A lot of that was due to Javian McCollum. Tired legs made him ineffective as a shooter. He delivered, though, with three of his five assists in the final minutes.

“You got to give yourself up sometimes,” Moser said. “They were really heating him up, and he made some great decisions. We went to that little action, and Sam was rolling, and Javian made some really good plays out of that.

“I think Iowa State’s one of the best teams in the country. I mean, they’re so hard to score against. They’re so physical, and they do it in a basketball-fundamental way. The way they switch, the way they hedge, the way they guard the ball. It’s just so fundamentally physical.

“So, I thought for us being down one with four minutes left, the resolve our guys had to stay with it and get some scores and stops in the last four minutes, because a lot of these games are going to be exactly like this, down to these last four.”

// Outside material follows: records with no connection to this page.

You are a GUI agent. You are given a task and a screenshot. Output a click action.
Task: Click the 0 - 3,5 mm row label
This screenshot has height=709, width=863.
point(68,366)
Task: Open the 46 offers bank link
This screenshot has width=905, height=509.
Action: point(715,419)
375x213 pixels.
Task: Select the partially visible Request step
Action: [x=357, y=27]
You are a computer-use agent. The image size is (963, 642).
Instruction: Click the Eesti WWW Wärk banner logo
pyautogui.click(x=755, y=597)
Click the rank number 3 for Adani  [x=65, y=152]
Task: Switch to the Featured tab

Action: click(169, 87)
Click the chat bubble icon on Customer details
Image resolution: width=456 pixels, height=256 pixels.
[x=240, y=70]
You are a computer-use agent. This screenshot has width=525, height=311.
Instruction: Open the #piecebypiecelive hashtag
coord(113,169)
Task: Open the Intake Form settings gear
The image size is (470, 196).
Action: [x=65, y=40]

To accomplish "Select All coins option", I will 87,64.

McCollum had 15 points and five assists.

Game 14 takeaways

*Moser talks about the depth and having eight starters. Oh, it showed vs. ISU. Because it’s not that Rivaldo Soares and Le’Tre Darthard need to score 15-20 points. But they do so many things well to contribute to a win.

Soares had nine rebounds. And Darthard, coming off a 1-for-7 shooting night, drained three 3-pointers on his way to 11 points.

 “He had some physical rebounds,” Moser said. “He had some in-traffic rebounds, Waldo did. Nine of them. We have eight guys. It might be different guys different nights. I love Tre’s mental approach to go 1 for 7 one game. Not one person had even an ounce of concern. It was just, keep shooting. I told him last game, keep shooting. He had some big ones for us. I thought Waldo played really good defense and nine big rebounds, and they were physical rebounds.”

*Nobody epitomizes a Moser team more than Sam Godwin. He was back at it with 10 points, six rebounds and two blocks. The energy he brings is infectious for OU and noticed as much by Iowa State.

“Sam’s another one that’s strictly about winning,” guard Milos Uzan said. “He’s just going out there and he’s just playing hard as he can. He’s trying to get extra possessions for the team, and I think he was the same guy last year, I just think now he’s on a bigger role. His growth has been amazing.”

Uzan pitched in with 12 points and five assists.

Up next

No. 11 OU (13-1, 1-0) heads to TCU on Wednesday night and Kansas on Saturday. KU took down TCU 83-81 on Saturday in one of the best games of the season. Again, welcome to the grind.